Mac Clone Maker PsyStar Sued over Apple's Quasi-Legal EULA
It appears that Steve Jobs & Co will not allow anybody to reveal that they are actually selling PC hardware for a price a few times more than its actual value. Apple has sued, after several months of laying low, the Mac clone maker, PsyStar. The suit was filed July 3 in U.S. District Court in Northern California.

Apple alleges copyright and software licensing violations. Apple's lawyers have apparently found a provision in Leopard's quasi-illegal End User License Agreement (EULA) which Psystar has violated by preinstalling the Apple-made OS on a non-Apple machine.

The Miami, Florida PC maker PsyStar started shipping Mac clones called OpenMac back in April. The machines cost $400 and boasted a 2.2GHz Intel Core 2 Duo E4500 Processor, 2GB of DDR2 667 memory, onboard Intel GMA 950 Graphics, a 20x DVD+/-R SATA drive that is Lightscribe-capable, a 250GB 7200RPM hard drive and is capable of running unmodified OS X Leopard kernels. All was packed in an Asus TM-211 white computer case.

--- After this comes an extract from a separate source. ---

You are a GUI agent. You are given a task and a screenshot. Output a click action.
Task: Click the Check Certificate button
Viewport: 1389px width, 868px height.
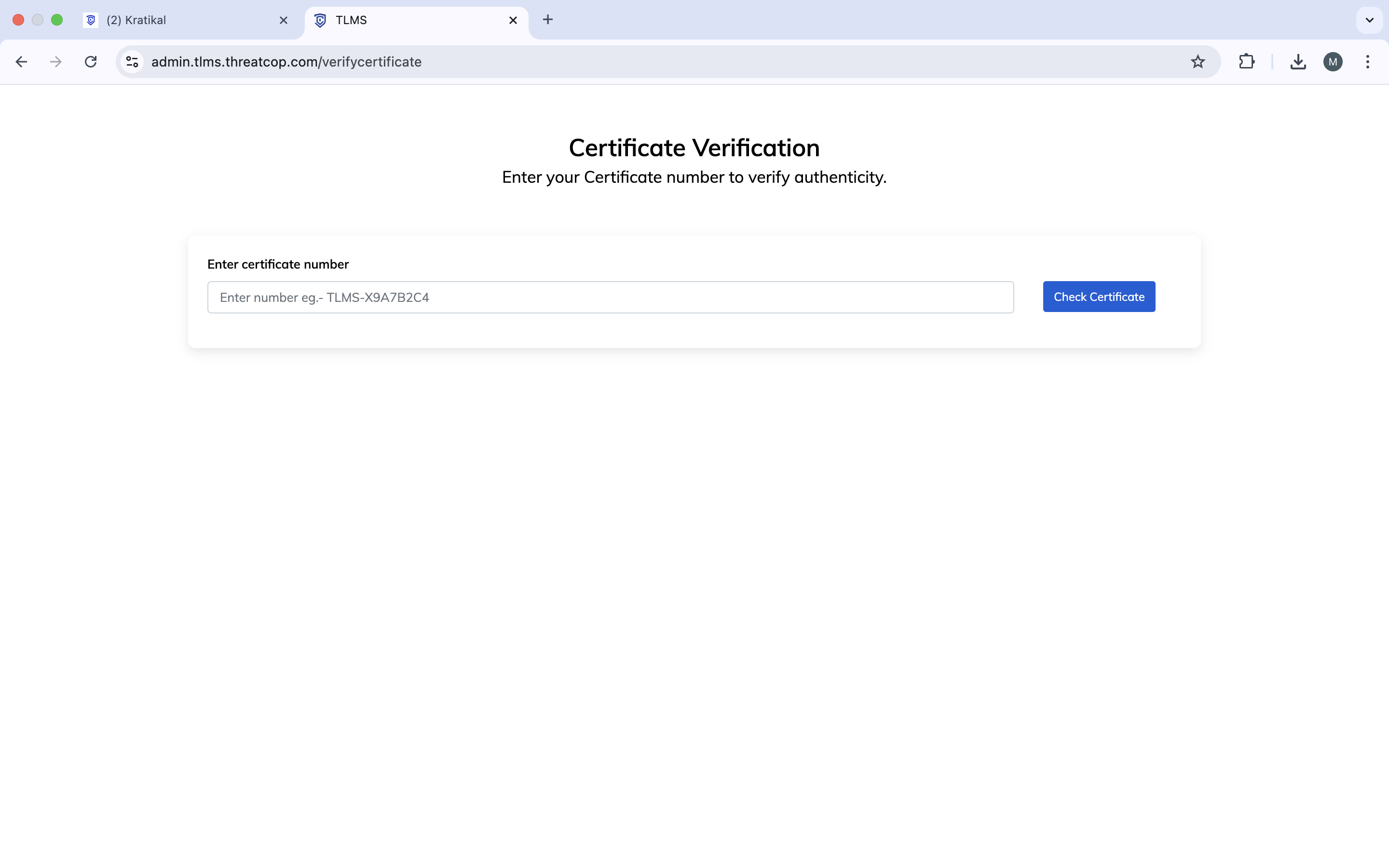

There were options such as a powerful NVIDIA GeForce 8600GT video card for $110 (which you could also add yourself from another source) and FireWire, which was a little costly at $50, considering you can find FireWire add-on cards for like $15.

Subsequently, machine was renamed Open Computer, presumably after Apple's legal onslaught. There was also an option to buy the machine with Leopard preinstalled, which also gave users the actual Leopard retail box with genuine installation disc and an additional Psystar restore disc to get your OpenMac back from the dead quickly if your software breaks down. Now this option has been also canceled, following Apple's legal tricks, and you had to install Leopard yourself.

There are several Leopard hacks which make it run on non-Apple PC hardware. The so-called OSx86 hacks are already popular on the Internet. To run on a normal PC, the first thing Leopard needs is an Extensible Firmware Interface (EFI) hack or emulator. This means that a Leopard-compatible firmware must be installed on the motherboard or an emulator must be used. Psystar uses the EFI V8 emulator.